Task objective: Determine how many lines in the records include "pixels". Write the number and nothing more.
◇ ◇ ◇ ◇
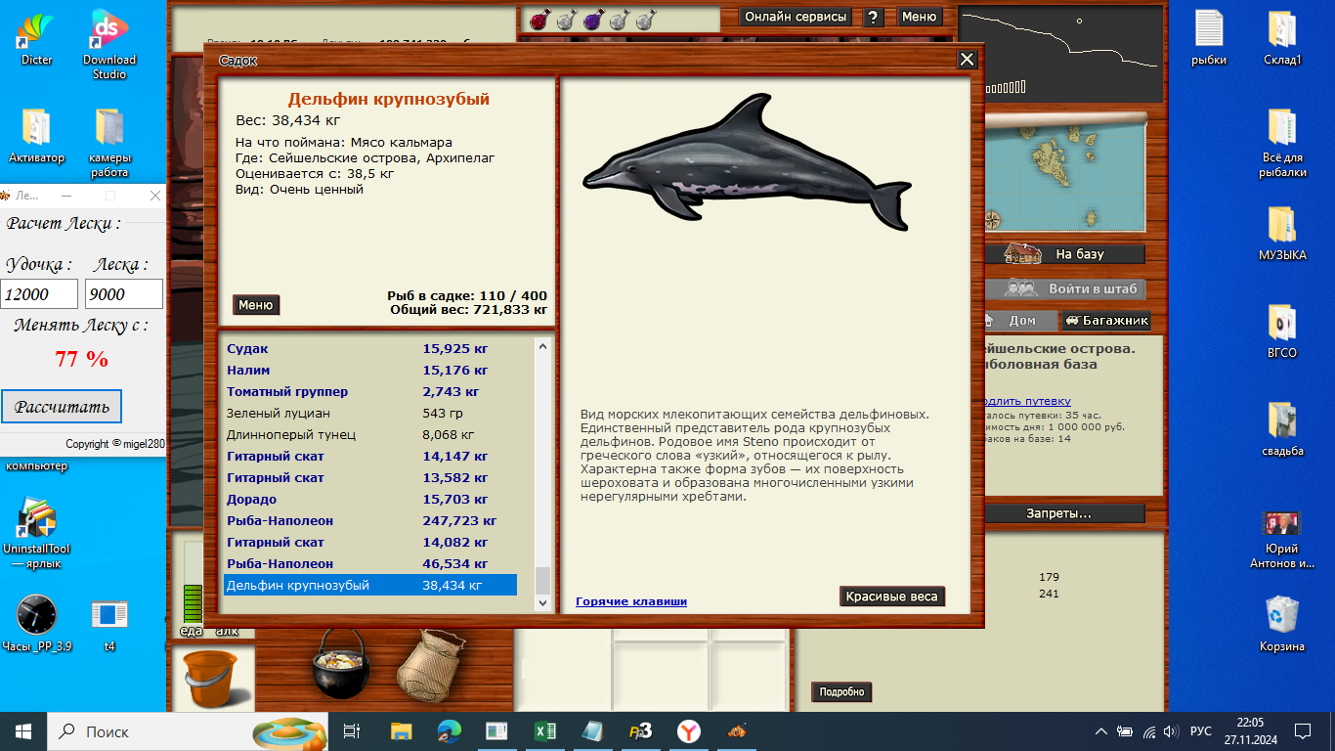The width and height of the screenshot is (1335, 751).
Task: Open the Горячие клавиши link
Action: 631,601
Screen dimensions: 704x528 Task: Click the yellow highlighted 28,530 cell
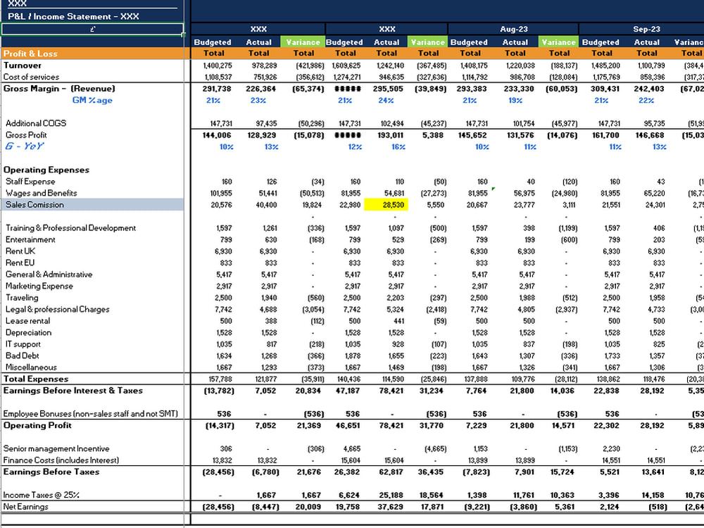point(386,205)
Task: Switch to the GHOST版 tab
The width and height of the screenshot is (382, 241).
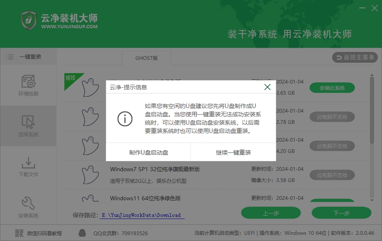Action: 146,58
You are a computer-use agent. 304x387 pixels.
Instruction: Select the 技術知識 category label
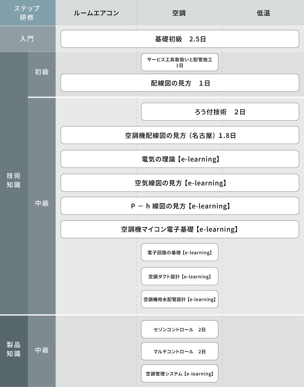coord(14,180)
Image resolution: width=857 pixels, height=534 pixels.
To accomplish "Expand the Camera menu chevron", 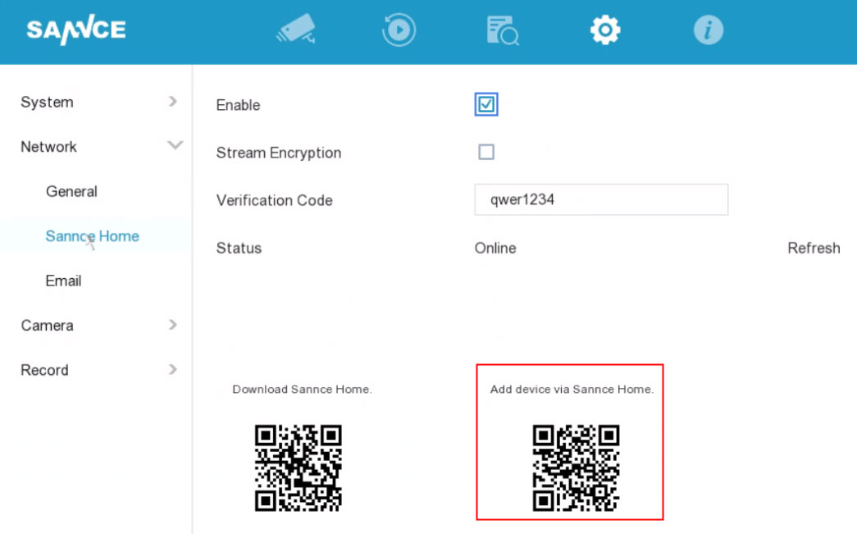I will pyautogui.click(x=172, y=325).
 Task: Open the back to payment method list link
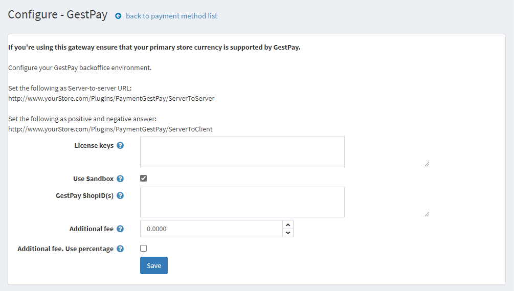171,16
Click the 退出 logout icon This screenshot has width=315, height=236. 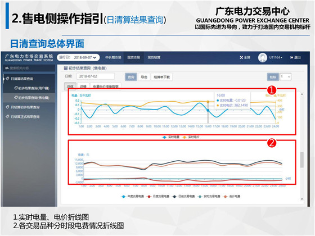coord(291,57)
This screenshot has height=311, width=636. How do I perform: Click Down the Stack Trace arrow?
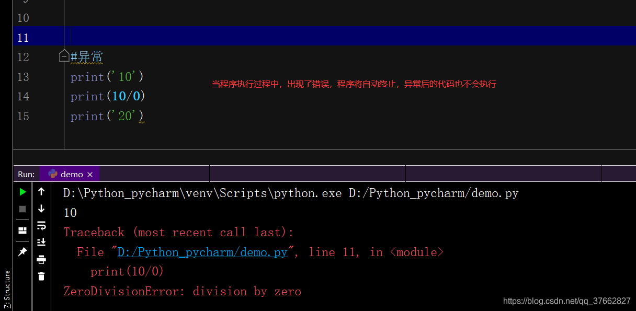point(41,209)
◇ ◇ ◇ ◇
Exercise response: 2